ABACUC (ebraico Ḥăbaqqŭq; nel greco dei Settanta ᾿Αμβακούμ; vulg. Habacuc)
Profeta ebreo, l'ottavo dei cosiddetti profeti minori, il quale ci lasciò un vaticinio di 56 versetti, diviso in tre capitoli. Esso è pure l'unica fonte di notizie sicure intorno al profeta; raccoglieremo queste dall'analisi di quello.
Incerte sono l'esatta pronunzia e l'etimologia del nome. In assiro si ha il nome Ḫambaqūqu, una specie di pianta domestica, che in parte spiegherebbe la forma greca Ambakum. La radice ebraica ḥbq significa, "abbracciare, intrecciar le mani"; donde le due interpretazioni correnti, derivate da S. Girolamo, per Abacuc, cioè "amplesso" o "lottatore". Le leggendarie Vite dei profeti (cfr. Th. Schermann, Propheten und Apostellegenden, Lipsia 1907; Prophetarum vitae fabulosae, Lipsia 1907, pp. 20, 35, 57, 85), molto in voga fra i Bizantini, lo dicono della tribù di Simeone, nativo del villaggio di Betzuchar a N. di Eleuteropoli (ora Bētgibrīn), dove, dopo un temporaneo esilio durante la dominazione caldea, sarebbe tornato e morto circa il 540 a. C.; lo identificano con l'Abacuc della storia di Bel e Daniele (v. più sotto). Ma questi nel testo dei LXX è detto della tribù di Levi, e levita credono alcuni il nostro profeta per l'ultima parola del suo libro: "su le mie cetre"; ragione per ogni verso inefficace, come vedremo. Altre tradizioni, tutte infondate, collocano il suo sepolcro a Gabaa, presso Eleuteropoli (Eusebio di Cesarea, Onomast.), a Ceila (Eusebio, ivi; Sozomeno, Hist. ecclesiast.; Isidoro, De obitu Patrum, p. 48), a Hukkok (Ḥuqqōq) in Galilea (rabbini).

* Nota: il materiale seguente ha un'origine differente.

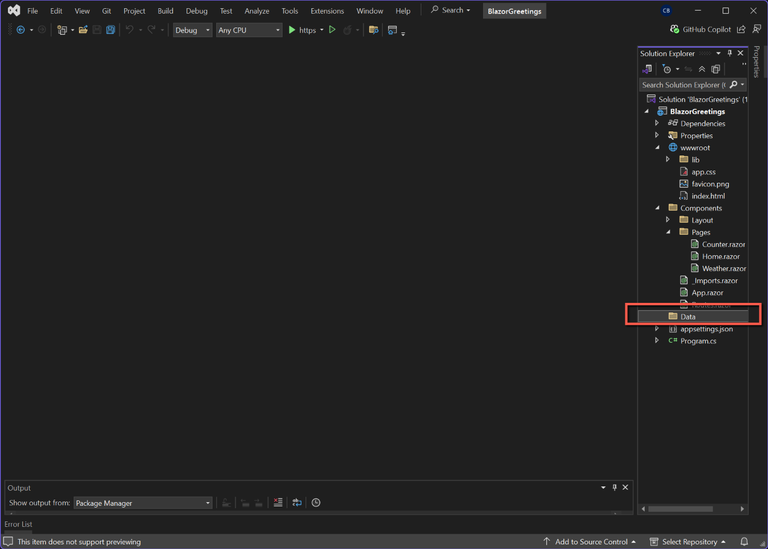Switch to the Error List tab
This screenshot has height=549, width=768.
[18, 524]
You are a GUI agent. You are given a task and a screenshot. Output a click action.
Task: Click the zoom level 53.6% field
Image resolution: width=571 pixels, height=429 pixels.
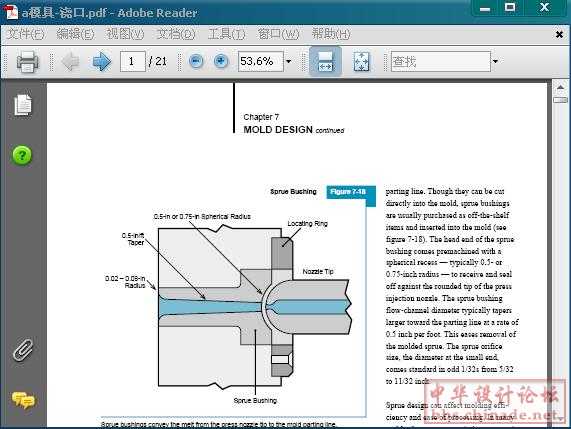[x=261, y=61]
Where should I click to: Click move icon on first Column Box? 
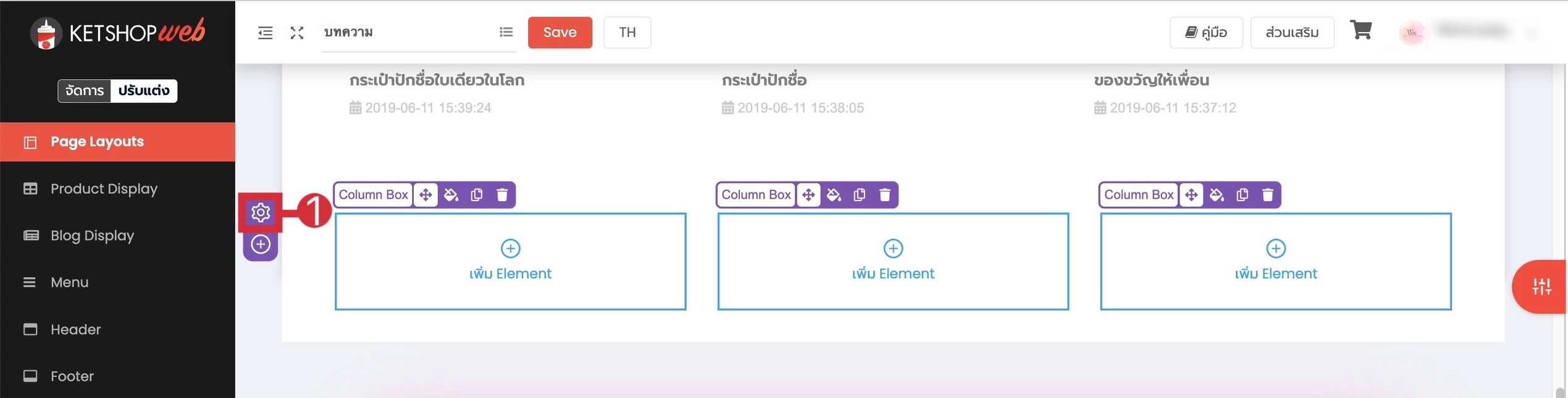426,195
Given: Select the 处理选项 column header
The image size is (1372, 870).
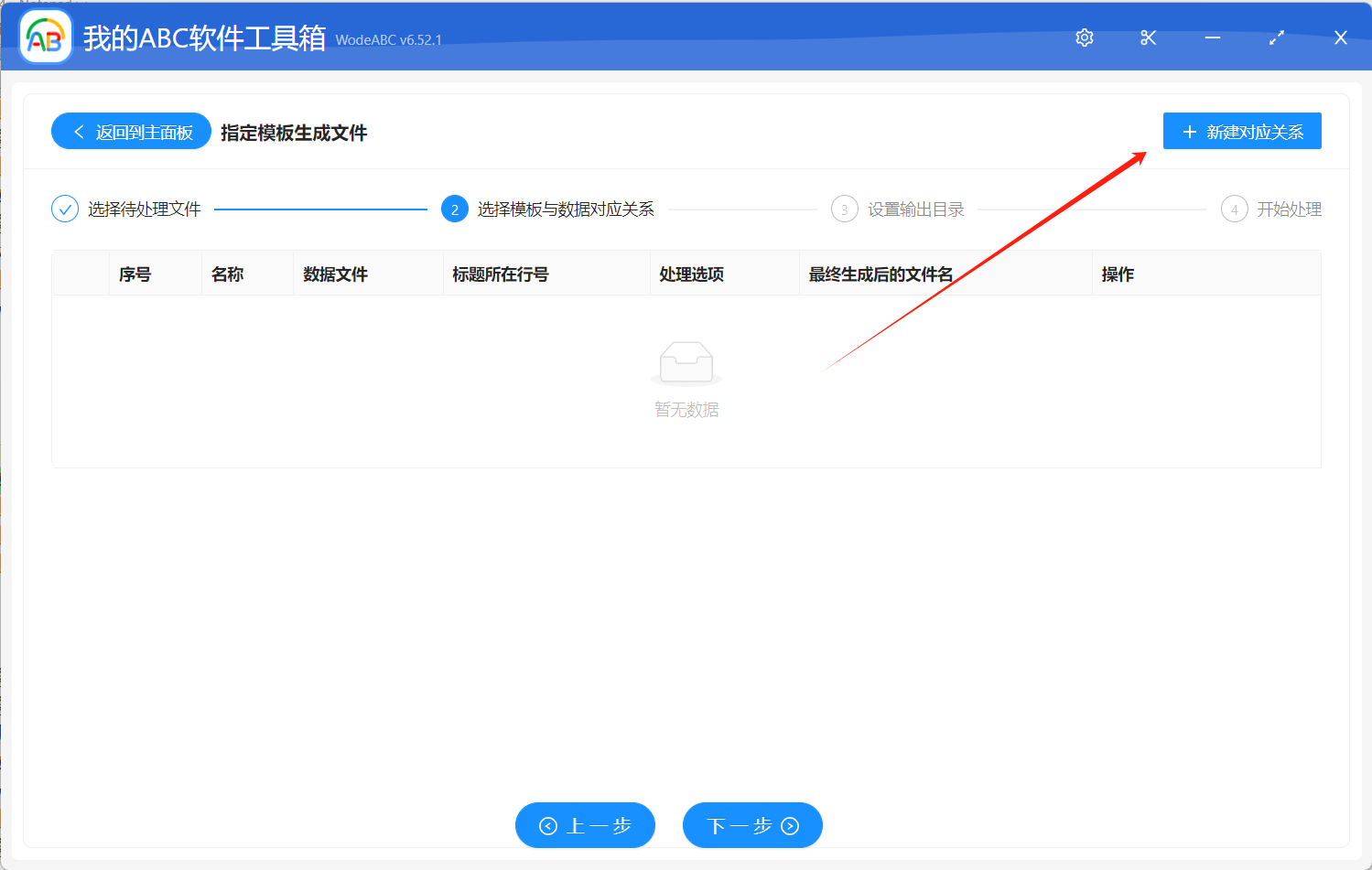Looking at the screenshot, I should pyautogui.click(x=691, y=273).
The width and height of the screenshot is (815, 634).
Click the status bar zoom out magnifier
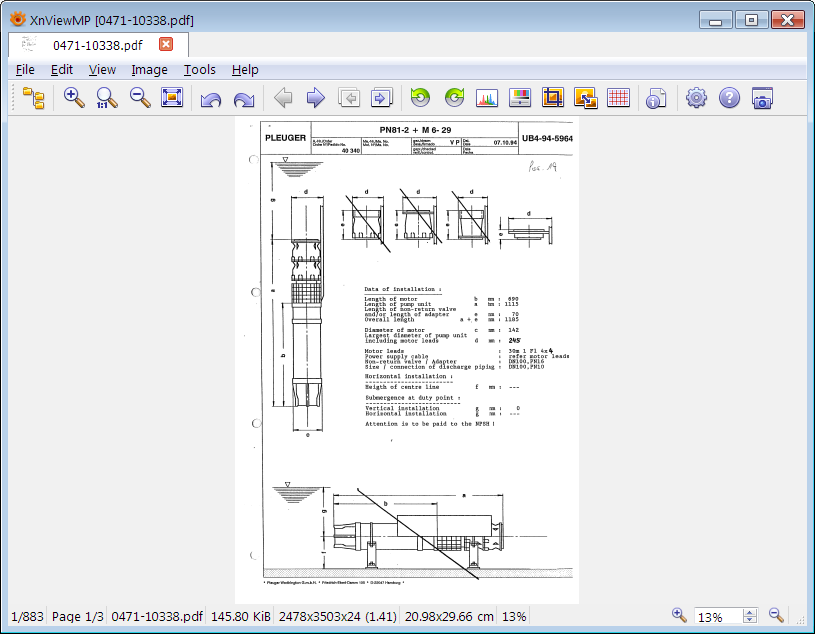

La struttura del libro di Abacuc è semplice e chiara. Si divide in due parti disuguali: un oracolo (capi 1 e 11) e (capo 111) il ben noto "cantico di Abacuc", insigne per sublimità ed impeto lirico, ma anche con parecchie oscurità. L'andamento dei pensieri è questo: il profeta si lagna con Dio della ingiustizia che regna nel mondo, dell'empio che opprime il giusto (I, 2-4), e Dio risponde che manderà la fiera nazione dei Caldei a punire l'ingiusto (I, 5-11). Ma il rimedio sembra peggiore del male; e il profeta rinnova l'angosciosa domanda: "Fino a quando durerà tanta tiiannia?"; quindi sta ad aspettare la risposta divina (I, 12; II, 1). E Dio risponde di aver fede e pazienza, che la giustizia verrà con la punizione dell'empio e la disfatta dei crudeli invasori (II, 2-5). S'intonano le minacce (cinque "guai" II, 6b; 9; 12; 15; 19); e il profeta, soddisfatto, pregusta la comparsa di Dio vindice del suo popolo fedele (III, 3 segg.) "la magnifica teofania.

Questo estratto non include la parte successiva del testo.